At the end of last year, General Motors, Ford and other car manufacturers he slammed on the brakes on electric vehicle production as consumer adoption lagged expectations. GM fault of lower demand for its decision to scrap plans to produce 400,000 electric vehicles by mid-2024, while Ford similarly cut production of its electric pickup truck.
Electric machinery construction, which includes EV battery plants, reached $35.2 billion by 2023, according to the Dodge Construction Network. This is approximately 47% of global manufacturing construction.
Still, despite this drop in interest from consumers and car manufacturers, economists predict that The manufacturing boom will continue in 2024with Dodge expecting a 15% increase in overall manufacturing construction.
For this reason, the construction professionals who build these plants are confident that these levels will increase this year, despite the pushback from consumers and car manufacturers.
“When you read the media coverage in the electric vehicle space, a lot of it has gotten a little heated with some negative headlines,” said Anthony Johnson, president of the industrial business unit at Clayco, a construction company based in Chicago. “But when you step back and look at this overall growth curve, I see things continuing to increase over time strongly.”
Chip plants and electric vehicles are leading the manufacturing boom
Electrical machinery accounted for about 47% of manufacturing construction in 2023
US consumers bought 15.6 million vehicles in 2023, with approx 9% of these sales come from electric vehicles. General Motors expects those sales to rise at least 10% this year, according to CEO Mary Barra’s remarks during the company’s most recent earnings call.
In 2030, it is likely that the market share of new vehicles for new vehicles jump to 40%, according to forecasts from S&P Global Mobility. That demand would require about 60 billion batteries and 40 large-scale gigafactories, Johnson said.
“Obviously going from 9% to 40% doesn’t happen overnight, either on the demand side or on the production side,” Johnson said. “So just continuing to build toward that ultimate capability is really what the industry is going to continue to do.”
Contractors prepare for growth
Kansas City, Missouri-based JE Dunn plans to stay busy with manufacturing-related work this year, particularly in the EV-related space.
The general contractor will deliver Dongwha Electrolyte’s first project in North America, a $70 million electric vehicle battery production facility in Clarksville, Tennessee. In addition to this project, Brent Strength, JE Dunn’s senior vice president and manufacturing market leader, expects manufacturing construction in 2024 to surpass its 2023 levels.
“We continue to see demand in the market for major capital projects and our counterparts in the architectural and engineering firms remain busy with new project inquiries,” Strength said. “Contractors have a good portfolio from previous years and right now they’re spending a lot of the Inflation Reduction Act, the CHIPS Act and similar money.”
Chicago-based Clayco also expects to stay busy with advanced manufacturing construction this year. The company recently won the construction contract Rivian’s $5 billion electric vehicle plant in Stanton Springs, Georgia.
“I think the advanced manufacturing segment definitely continues to see significant investment, and I think it’s going to continue to expand at very high rates into 2024,” said Anthony Johnson, president of Clayco’s industrial business unit. “We’re going to see an increase in more capital projects in 2024 than last year.”
Changes in tax deductions
Despite this momentum, contractors acknowledge that maintaining this record level of activity indefinitely is not a given, mainly due to factors outside of the onshoring boom. Obstacles include changes to consumer electric vehicle tax breaks and persistently high interest rates, Strength said.
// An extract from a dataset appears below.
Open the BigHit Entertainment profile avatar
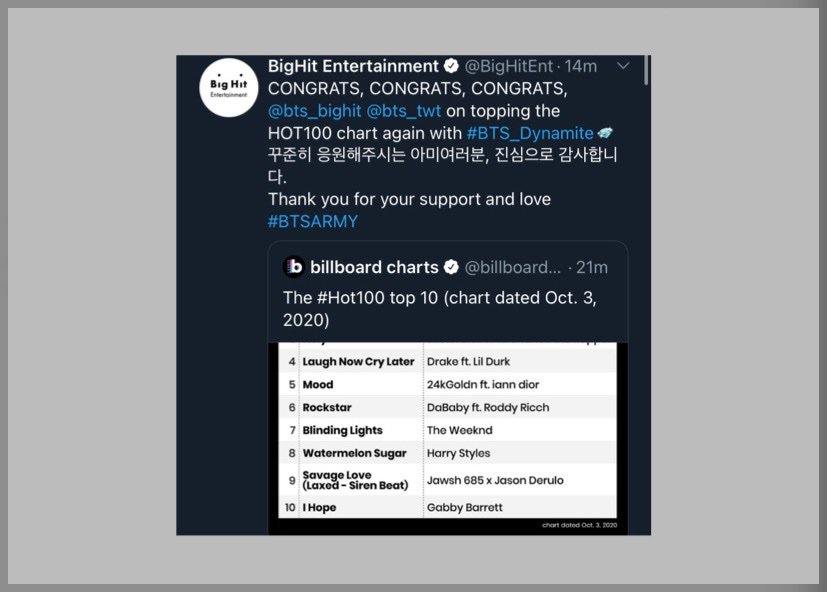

“The overall growth trajectory may not be as steep as previously projected, given slower consumer adoption, higher interest rates and changes in tax credits,” he said.
The number of electric vehicle types that qualify for clean vehicle tax credits of up to $7,500 under the Inflation Reduction Act dropped from 35 to 14 this year, according to the US Department of Energy and the Internal Revenue Service of the US Treasury Department. The change stipulates that vehicles sourcing electric vehicle battery components from foreign-based entities, such as companies in China or Korea, will no longer be eligible for the credit in 2024.
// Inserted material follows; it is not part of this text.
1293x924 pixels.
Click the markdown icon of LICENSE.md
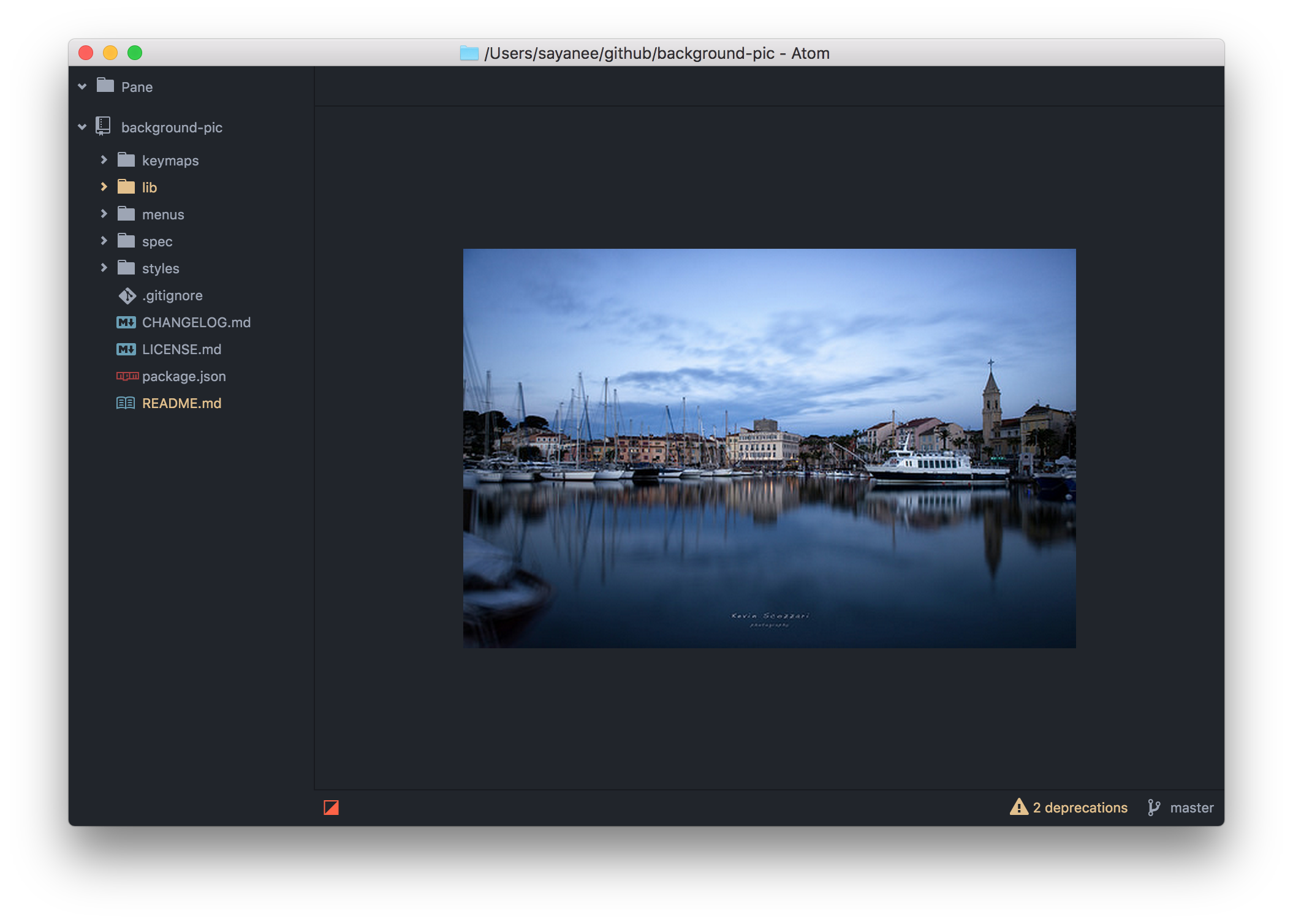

Without that incentive, 2024 will give a good idea of where demand for electric vehicles actually stands in the U.S., said Richard Branch, Dodge’s chief economist. Johnson expects EV adoption to continue to advance, albeit slowly, which will translate into a long-term job boom for contractors in the industry.
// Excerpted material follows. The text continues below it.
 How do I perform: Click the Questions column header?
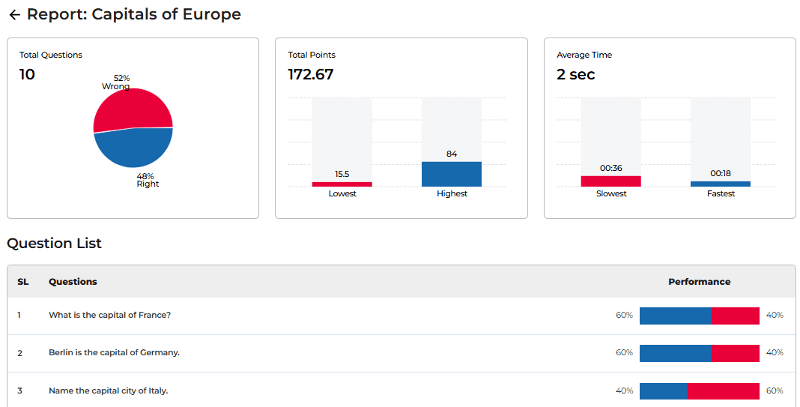(73, 282)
“With 2024 being an election year, you’re starting to see EVs even becoming a political issue as it relates to climate change and government subsidies. So there’s no question that there will be some volatility in the segment,” Johnson said. “Obviously, if you look at individual automakers, there will be ups and downs along the way. But when you zoom out and look at that growth curve over time, it’s going to continue to rise.”